Increase your online sales by 50% or more
We Improve Conversions and Key Metrics
We begin by using Omniture, WebSideStory or Google Analytics to measure your current web site traffic and performance metrics.
We then use the information we gather to identify critical areas to test and improve.
Finally, we provide statistically-significant, measurable improvements that show a clear and immediate ROI.
We Provide Insights About Your Customers
We help determine what technology your customers use, what search terms they use to find your web site, how many visits they make to your site before purchasing and much more.
Armed with this valuable profile, we then work with you to refine marketing messages and web site content and navigation.
We want to ensure that any changes we make to your web site can be measured and that improvements can be easily quantified.
To accomplish this, we use A/B testing. We split incoming traffic into two groups. The A group is the control group that continues to experience the original web site. The B group sees the new web site. The performance of each group is measured and changes are clearly seen.
A/B testing is effective, but it can be very slow when a variety of messages and ideas need to be tested.
Multivariate testing allows for the simultaneous testing of a variety of features on a web page such as wording, colors, images, and layout. Formulas are then applied to identify the optimal combination of the elements being tested.
This method helps us reach an optimal presentation for your web site in a fraction of the time that it would otherwise take.
Real-time Traffic Division
With both A/B testing and Multivariate testing, it is important to run the tests simultaneously to achieve reliable results.
If tests are run at different times (even back-to-back), the results cannot be trusted. Something as simple as a snowstorm in the midwest or a telecommunications problems in California could skew the results in favor of one test or another.
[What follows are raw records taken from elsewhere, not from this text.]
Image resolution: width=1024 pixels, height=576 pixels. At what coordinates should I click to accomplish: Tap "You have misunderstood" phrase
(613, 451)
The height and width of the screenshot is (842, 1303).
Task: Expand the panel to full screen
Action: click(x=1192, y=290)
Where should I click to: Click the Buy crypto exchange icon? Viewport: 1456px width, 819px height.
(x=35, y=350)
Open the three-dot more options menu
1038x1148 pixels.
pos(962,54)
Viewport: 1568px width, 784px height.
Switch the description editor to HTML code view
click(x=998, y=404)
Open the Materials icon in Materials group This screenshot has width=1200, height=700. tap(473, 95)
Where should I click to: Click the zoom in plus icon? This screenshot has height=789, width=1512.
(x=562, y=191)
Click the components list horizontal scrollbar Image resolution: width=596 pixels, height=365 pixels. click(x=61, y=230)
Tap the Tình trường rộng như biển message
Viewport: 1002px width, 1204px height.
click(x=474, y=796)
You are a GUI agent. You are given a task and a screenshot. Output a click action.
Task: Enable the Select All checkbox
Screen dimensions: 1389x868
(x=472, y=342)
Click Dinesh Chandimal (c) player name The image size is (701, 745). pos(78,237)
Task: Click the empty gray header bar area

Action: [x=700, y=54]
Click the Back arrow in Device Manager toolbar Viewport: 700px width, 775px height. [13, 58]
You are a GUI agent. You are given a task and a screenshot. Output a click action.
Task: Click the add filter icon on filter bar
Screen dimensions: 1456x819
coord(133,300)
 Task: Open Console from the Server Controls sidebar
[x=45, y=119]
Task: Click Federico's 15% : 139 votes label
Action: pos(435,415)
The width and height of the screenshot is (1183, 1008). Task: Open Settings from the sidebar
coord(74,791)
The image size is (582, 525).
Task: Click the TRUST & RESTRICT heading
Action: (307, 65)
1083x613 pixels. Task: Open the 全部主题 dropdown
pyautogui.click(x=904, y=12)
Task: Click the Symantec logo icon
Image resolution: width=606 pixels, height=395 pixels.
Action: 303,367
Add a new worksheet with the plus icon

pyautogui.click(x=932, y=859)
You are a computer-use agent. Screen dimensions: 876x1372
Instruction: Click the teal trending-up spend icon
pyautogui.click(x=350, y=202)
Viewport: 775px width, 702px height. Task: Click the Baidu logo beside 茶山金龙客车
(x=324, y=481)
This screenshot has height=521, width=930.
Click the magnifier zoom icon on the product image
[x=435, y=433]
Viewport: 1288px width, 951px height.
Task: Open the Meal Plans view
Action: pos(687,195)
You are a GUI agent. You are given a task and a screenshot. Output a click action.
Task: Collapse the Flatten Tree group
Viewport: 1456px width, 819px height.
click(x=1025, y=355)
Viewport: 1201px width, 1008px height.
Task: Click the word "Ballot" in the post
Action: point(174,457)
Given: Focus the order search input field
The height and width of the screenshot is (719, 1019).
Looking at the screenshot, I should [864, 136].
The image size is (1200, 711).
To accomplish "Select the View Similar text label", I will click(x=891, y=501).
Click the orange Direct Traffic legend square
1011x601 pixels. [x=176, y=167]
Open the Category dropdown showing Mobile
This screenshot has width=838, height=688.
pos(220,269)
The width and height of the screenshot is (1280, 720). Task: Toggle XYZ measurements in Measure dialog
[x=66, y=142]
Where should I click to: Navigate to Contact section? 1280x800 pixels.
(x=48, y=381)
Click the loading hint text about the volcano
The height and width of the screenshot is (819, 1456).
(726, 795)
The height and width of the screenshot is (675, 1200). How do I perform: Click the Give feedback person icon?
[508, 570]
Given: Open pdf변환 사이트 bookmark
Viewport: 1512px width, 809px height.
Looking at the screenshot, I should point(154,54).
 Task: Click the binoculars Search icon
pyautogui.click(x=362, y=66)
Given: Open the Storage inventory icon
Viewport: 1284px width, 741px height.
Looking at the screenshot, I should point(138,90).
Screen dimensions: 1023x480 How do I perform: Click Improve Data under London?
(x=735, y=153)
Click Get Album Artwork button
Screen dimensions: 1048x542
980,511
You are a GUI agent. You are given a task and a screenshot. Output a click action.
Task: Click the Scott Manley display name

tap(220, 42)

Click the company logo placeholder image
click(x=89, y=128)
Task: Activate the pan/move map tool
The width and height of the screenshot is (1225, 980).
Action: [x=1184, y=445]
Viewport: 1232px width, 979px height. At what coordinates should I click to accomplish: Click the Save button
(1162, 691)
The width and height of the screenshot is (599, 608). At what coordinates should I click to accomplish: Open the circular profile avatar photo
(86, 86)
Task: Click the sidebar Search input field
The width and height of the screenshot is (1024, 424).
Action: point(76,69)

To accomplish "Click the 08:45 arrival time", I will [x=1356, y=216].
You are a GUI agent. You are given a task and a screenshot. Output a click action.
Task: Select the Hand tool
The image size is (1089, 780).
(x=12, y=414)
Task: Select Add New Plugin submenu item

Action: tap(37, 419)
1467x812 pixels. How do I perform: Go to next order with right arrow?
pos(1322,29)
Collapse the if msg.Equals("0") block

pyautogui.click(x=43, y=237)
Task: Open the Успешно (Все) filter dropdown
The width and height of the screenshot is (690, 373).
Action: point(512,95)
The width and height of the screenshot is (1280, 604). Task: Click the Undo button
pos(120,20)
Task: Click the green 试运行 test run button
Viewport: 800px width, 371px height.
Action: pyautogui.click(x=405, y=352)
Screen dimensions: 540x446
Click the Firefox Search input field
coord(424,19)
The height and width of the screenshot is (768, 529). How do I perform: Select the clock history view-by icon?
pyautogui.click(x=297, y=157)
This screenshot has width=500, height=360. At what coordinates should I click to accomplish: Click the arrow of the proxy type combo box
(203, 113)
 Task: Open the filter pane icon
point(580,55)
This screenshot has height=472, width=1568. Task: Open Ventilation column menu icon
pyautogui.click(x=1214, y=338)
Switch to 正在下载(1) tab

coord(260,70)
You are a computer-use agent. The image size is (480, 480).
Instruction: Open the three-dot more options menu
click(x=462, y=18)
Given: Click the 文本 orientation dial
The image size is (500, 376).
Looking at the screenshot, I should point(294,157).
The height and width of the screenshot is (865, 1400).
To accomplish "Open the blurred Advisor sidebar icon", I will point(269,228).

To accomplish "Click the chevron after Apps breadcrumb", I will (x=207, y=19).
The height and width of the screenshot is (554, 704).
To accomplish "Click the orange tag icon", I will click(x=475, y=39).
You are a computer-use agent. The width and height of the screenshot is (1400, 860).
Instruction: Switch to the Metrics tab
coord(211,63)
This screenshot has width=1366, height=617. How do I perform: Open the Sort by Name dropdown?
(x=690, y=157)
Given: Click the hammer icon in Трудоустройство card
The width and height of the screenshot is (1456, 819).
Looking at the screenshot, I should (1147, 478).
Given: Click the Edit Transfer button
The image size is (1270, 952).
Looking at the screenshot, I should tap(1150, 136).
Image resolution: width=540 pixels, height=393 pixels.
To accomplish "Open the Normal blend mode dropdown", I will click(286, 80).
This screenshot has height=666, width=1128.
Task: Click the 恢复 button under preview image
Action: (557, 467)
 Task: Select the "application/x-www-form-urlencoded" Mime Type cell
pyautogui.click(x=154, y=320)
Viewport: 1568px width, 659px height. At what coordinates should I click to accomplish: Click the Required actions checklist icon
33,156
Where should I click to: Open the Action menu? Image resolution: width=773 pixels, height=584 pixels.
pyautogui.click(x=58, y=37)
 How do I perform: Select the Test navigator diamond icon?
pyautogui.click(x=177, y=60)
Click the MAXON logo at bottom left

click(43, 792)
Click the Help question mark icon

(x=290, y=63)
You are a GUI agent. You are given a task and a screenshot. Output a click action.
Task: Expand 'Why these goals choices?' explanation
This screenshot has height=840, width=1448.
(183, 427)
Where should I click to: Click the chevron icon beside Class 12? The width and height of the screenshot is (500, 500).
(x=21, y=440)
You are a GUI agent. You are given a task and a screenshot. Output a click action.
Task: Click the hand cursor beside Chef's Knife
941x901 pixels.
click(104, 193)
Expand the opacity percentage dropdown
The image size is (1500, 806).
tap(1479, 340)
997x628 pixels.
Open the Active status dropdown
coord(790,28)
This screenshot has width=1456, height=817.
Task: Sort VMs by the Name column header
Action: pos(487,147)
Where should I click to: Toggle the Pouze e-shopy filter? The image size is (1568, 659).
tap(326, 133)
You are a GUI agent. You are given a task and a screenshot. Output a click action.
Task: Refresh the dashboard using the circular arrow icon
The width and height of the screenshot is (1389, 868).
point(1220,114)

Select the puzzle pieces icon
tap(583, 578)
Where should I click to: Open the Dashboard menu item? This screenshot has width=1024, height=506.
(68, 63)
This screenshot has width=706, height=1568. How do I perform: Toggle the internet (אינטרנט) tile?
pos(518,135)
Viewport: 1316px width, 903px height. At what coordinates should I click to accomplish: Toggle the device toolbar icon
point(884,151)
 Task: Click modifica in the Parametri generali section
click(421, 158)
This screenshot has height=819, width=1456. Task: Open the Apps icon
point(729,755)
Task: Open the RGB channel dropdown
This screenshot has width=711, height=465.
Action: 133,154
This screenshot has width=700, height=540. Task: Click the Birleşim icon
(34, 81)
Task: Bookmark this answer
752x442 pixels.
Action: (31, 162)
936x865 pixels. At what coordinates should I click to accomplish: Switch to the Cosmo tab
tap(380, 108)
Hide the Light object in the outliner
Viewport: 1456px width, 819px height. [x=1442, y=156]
We employ modules in a variety of server-side scripting languages to randomly divide traffic in real time in order to run tests simultaneously and produce results you can trust.
Determining Statistical Significance
When making changes to a currently functioning web site, it is tempting to react too quickly to initial results.
In some cases, early returns on a new idea are higher than what the end result will be. Reacting too soon may lead to disappointment if expectations are set or actions taken based on the initial results. Similar problems arise when reacting too quickly to disappointing results.
We use statistical methods to show accurate, up-to-the-minute differences between tests along with a margin of error. We help you know when results are statistically significant so you can make informed decisions.
Analyze Traffic and Establish a Baseline
When applying web analytics to a client’s web site, we prefer to begin by analyzing current traffic to establish a baseline.
This step is needed to better understand customers visiting the web site and to measure improvements that we later make.
With the data we collect in step one, we form hypotheses about how we can improve conversions and key metrics on the web site.
We then implement the ideas and prepare them for testing.
Once our hypotheses are ready for testing, we deploy them in either an A/B testing environment or a Multivariate testing environment.
Statistically significant results are measured and appropriate action is taken. The return on investment for the effort is clearly visible. The process can then be repeated again to further improve results.
HomeVirgo needed to update their web site, but they were nervous to do so because of a negative experience they previously had when an “upgrade” turned out to be a “downgrade”.
They had many features on their web site that they felt provided great value to their customers. Intuitively, most of the features seemed to make sense.
However, they really didn’t know what was providing real value and what was distracting visitors and keeping them from making a purchase.
HomeVirgo decided to have their web site redesigned before applying extensive analytics. The only baseline measurement taken was subscription signups per day.
Our redesign of the web site maintained the majority of the original features arranged in a new, user-friendly manner. In depth analytics were added as a part of the new web site.
After the deployment of the new site, we analyzed their traffic in detail. Using this valuable information, we made some additional enhancements to the web site and revamped the primary marketing message on the site.
The results were astounding. The initial redesign of the web site doubled the amount of signups each day.
The enhancements made after gaining knowledge of their customers added an additional 70% improvement over their baseline results.
In the end, HomeVirgo nearly tripled their signups per day using our web analytics approach.